In January 2001, U.S. EPA finalized the guidance for methylmercury in the Water Quality Criterion for the Protection of Human Health: Methylmercury, Final for states and authorized tribes.

Then eight years later, EPA released new guidance under the Methylmercury Implementation Guidance, but the following year the previous Obama Administration asked EPA to confirm the continued appropriateness and applicability of several agency actions, including this guidance. Therefore, based on the outcome of this review, in April 2010, EPA improved the document's clarity, and as a result, the ability of states and tribes to protect public health from methylmercury impacts by issuing a 2010 update, but this did not change the fundamental policy recommendations from the original January 2009 document.



Methylmercury is a highly toxic substance; there are a number of adverse health effects associated with methylmercury exposure. Most extensive are the data for neurotoxicity, particularly in developing organisms. Therefore the brain is considered to be the most sensitive target organ for which there are data suitable for derivation of an RfD.
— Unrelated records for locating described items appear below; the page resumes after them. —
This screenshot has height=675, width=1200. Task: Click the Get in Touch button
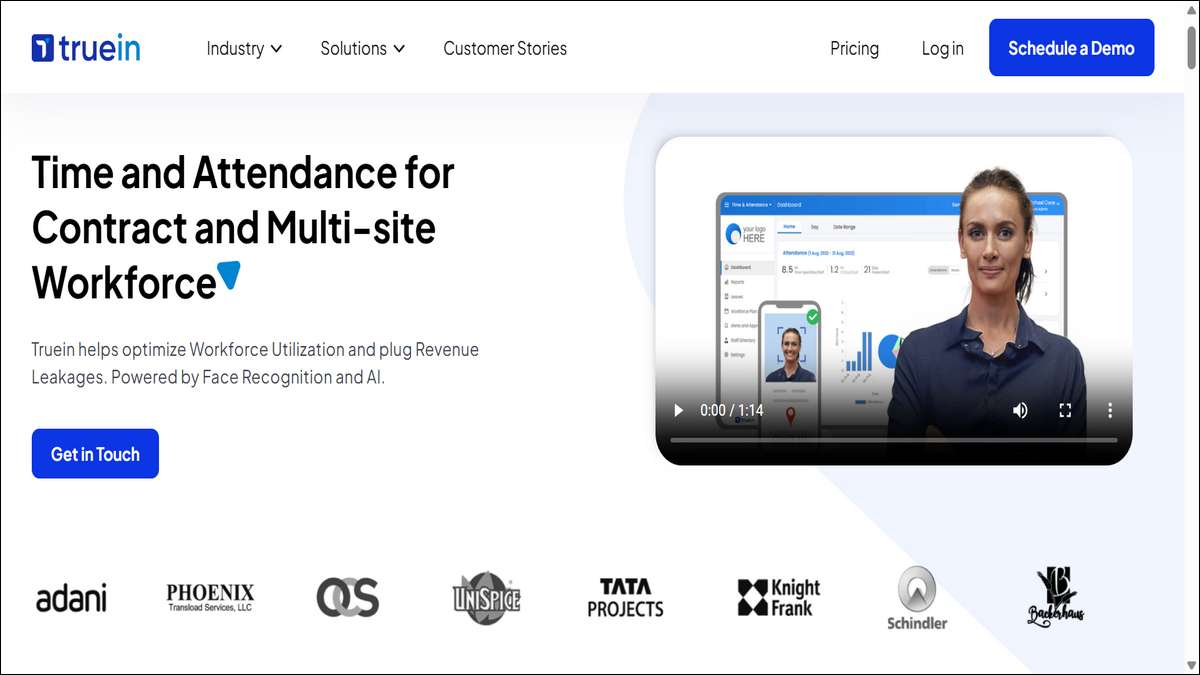tap(95, 454)
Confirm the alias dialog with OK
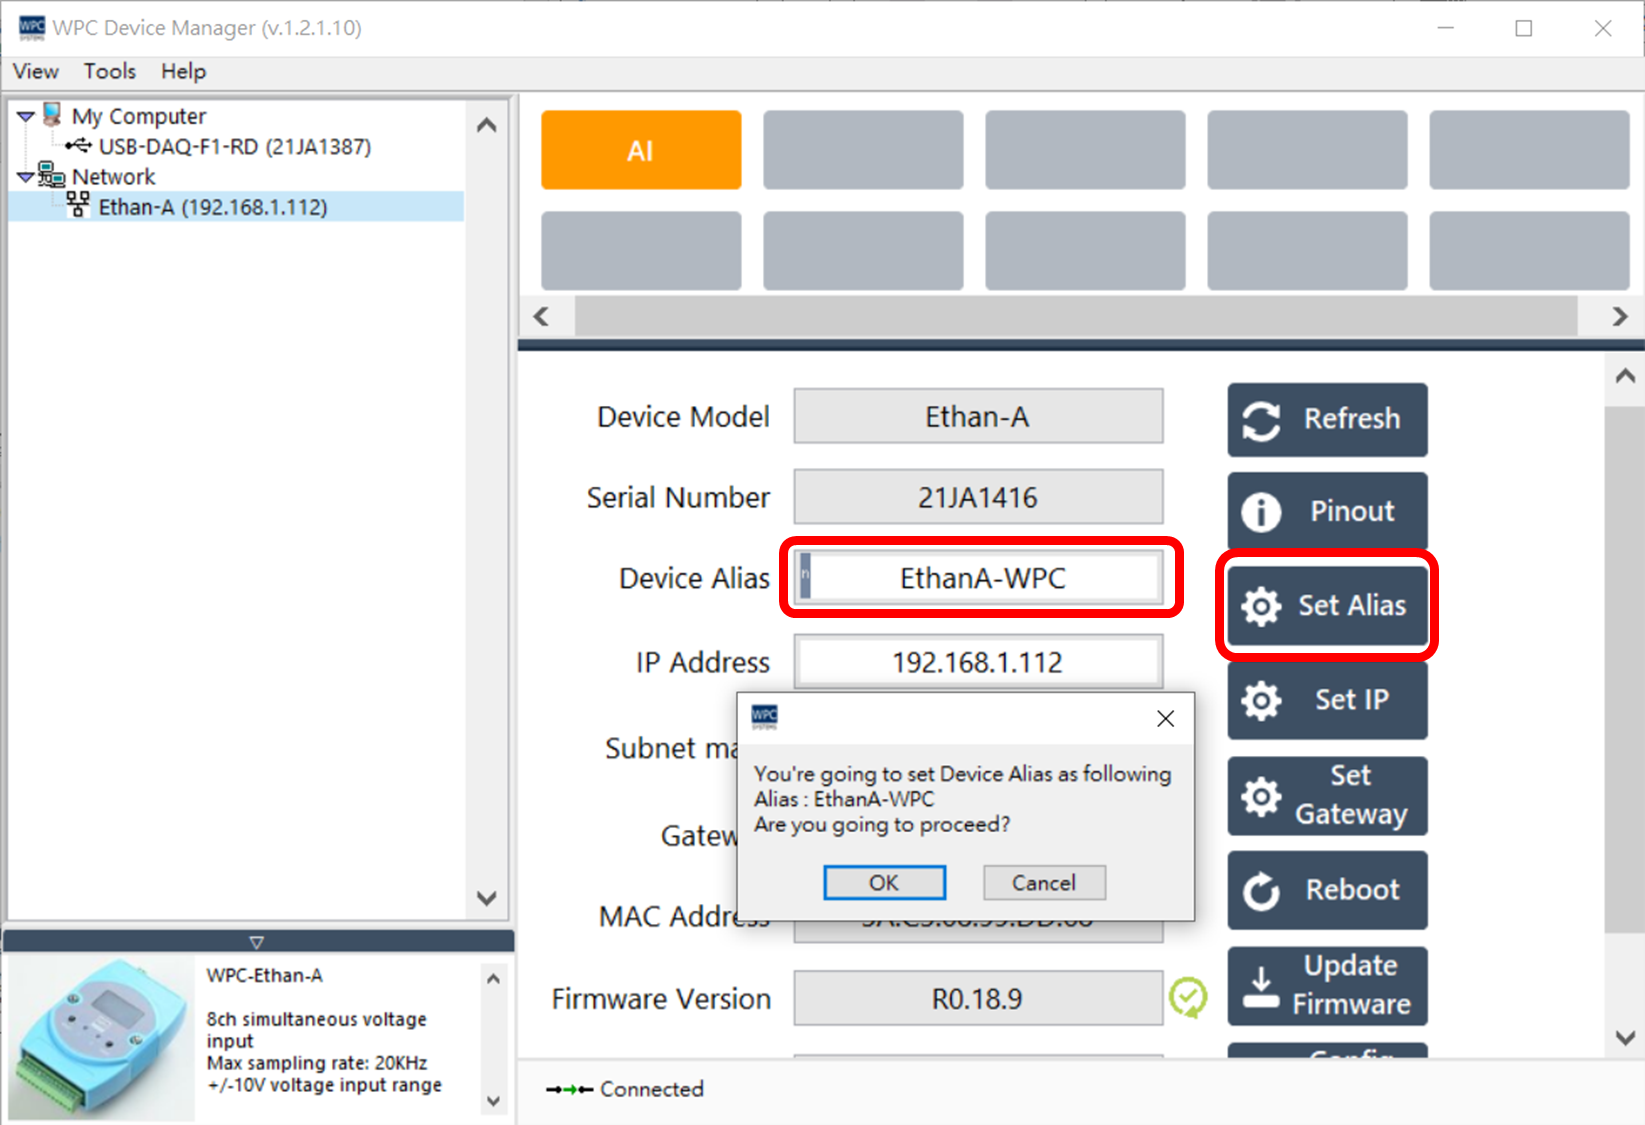Image resolution: width=1645 pixels, height=1125 pixels. point(884,882)
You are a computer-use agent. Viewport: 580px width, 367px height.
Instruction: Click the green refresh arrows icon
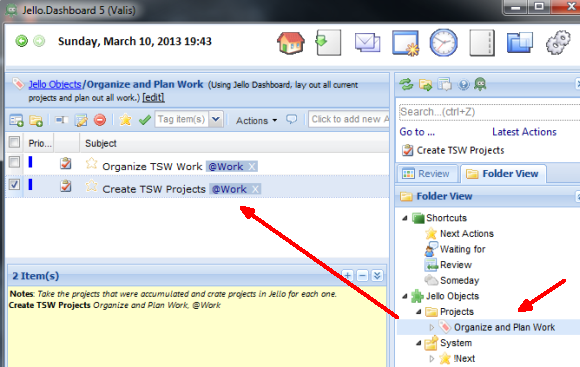pyautogui.click(x=406, y=85)
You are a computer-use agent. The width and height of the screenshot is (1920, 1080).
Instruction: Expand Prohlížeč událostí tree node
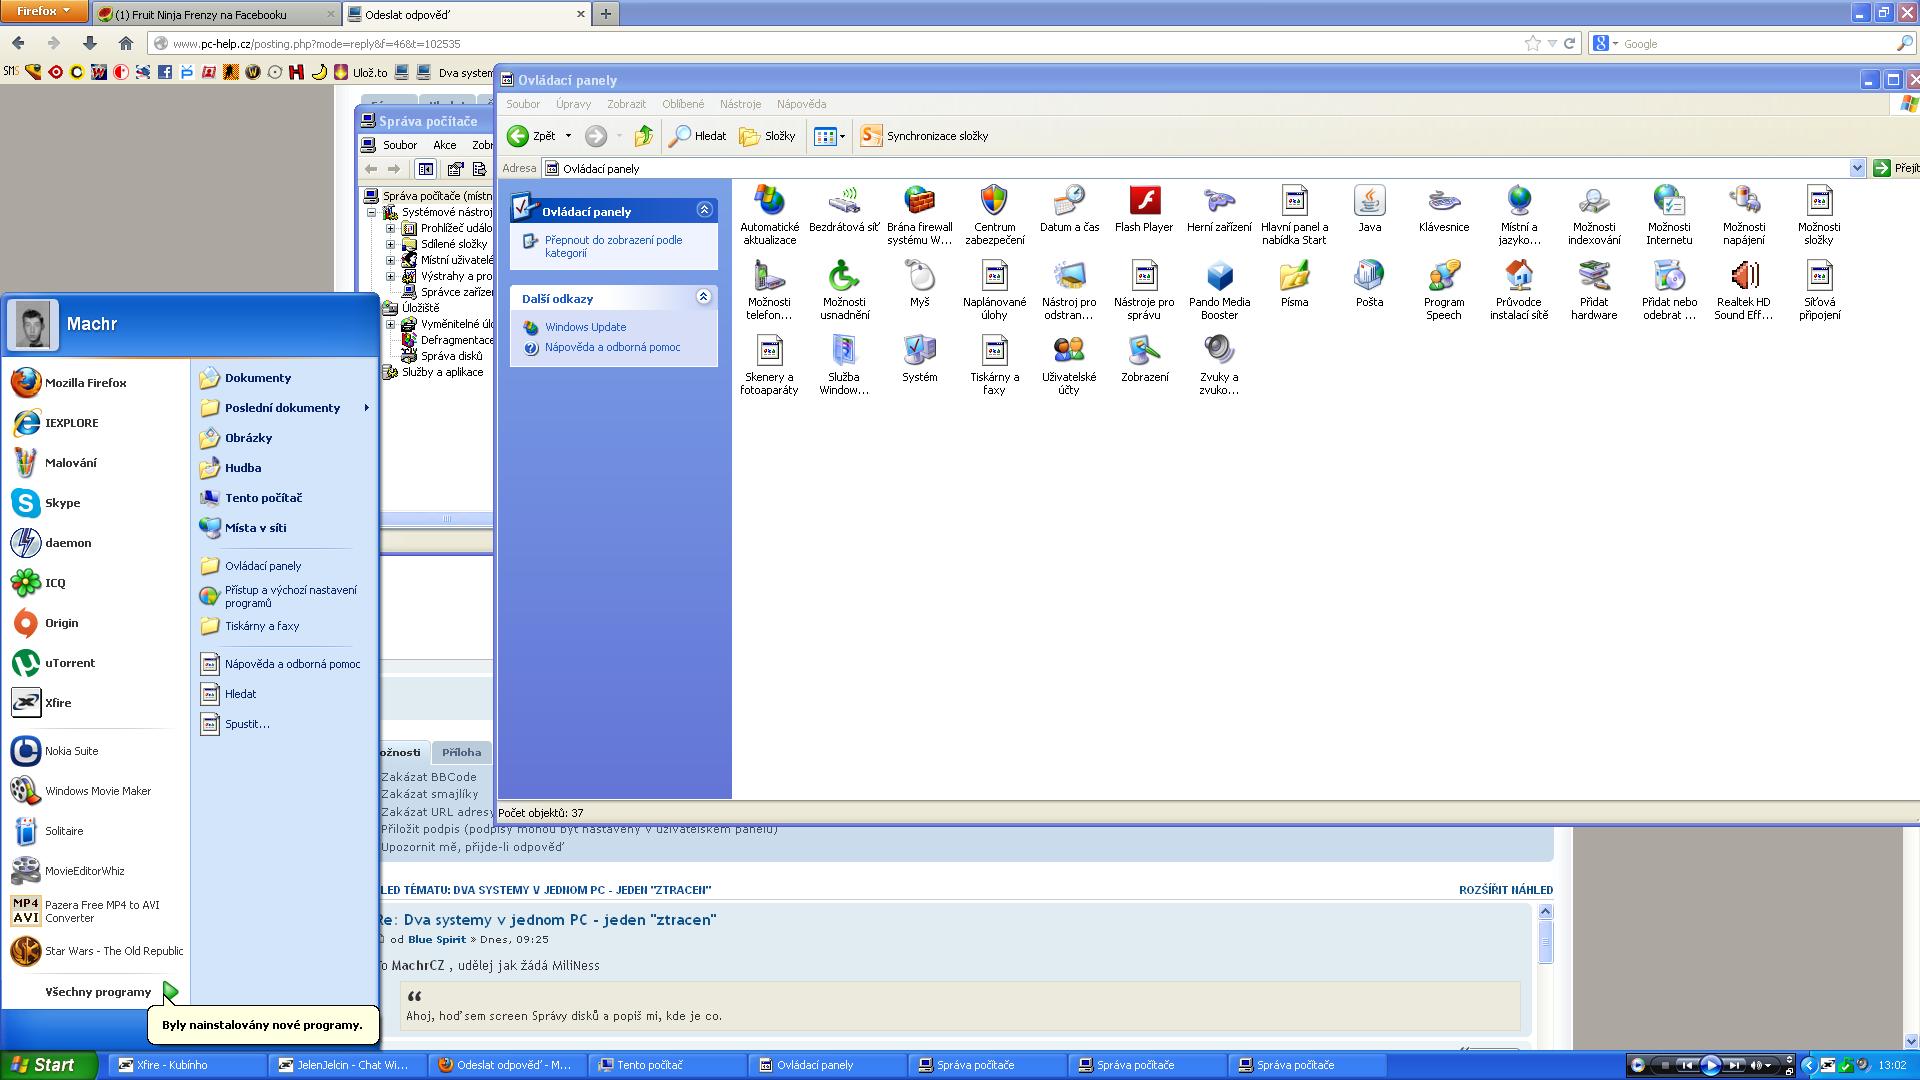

The National Research Council (NRC) considered three epidemiological longitudinal developmental studies suitable for quantitative risk assessment: the Seychelles Islands, the Faroe Islands, and New Zealand. The Seychelles study has yielded no evidence of impairment related to methylmercury exposure, while both the other studies have found dose-related adverse effects on a number of neuropsychological endpoints. The Faroe Islands study, the larger of the latter two studies, has been extensively peer-reviewed and was used for the derivation of the RfD. The NRC's major finding was that the results of the Faroe Islands study provide scientifically credible basis on which to base EPA's RfD value.

This document has been reviewed in accordance with U.S. Environmental Protection Agency policy and approved for publication. Mention of trade names or commercial products does not constitute endorsement or recommendation for use.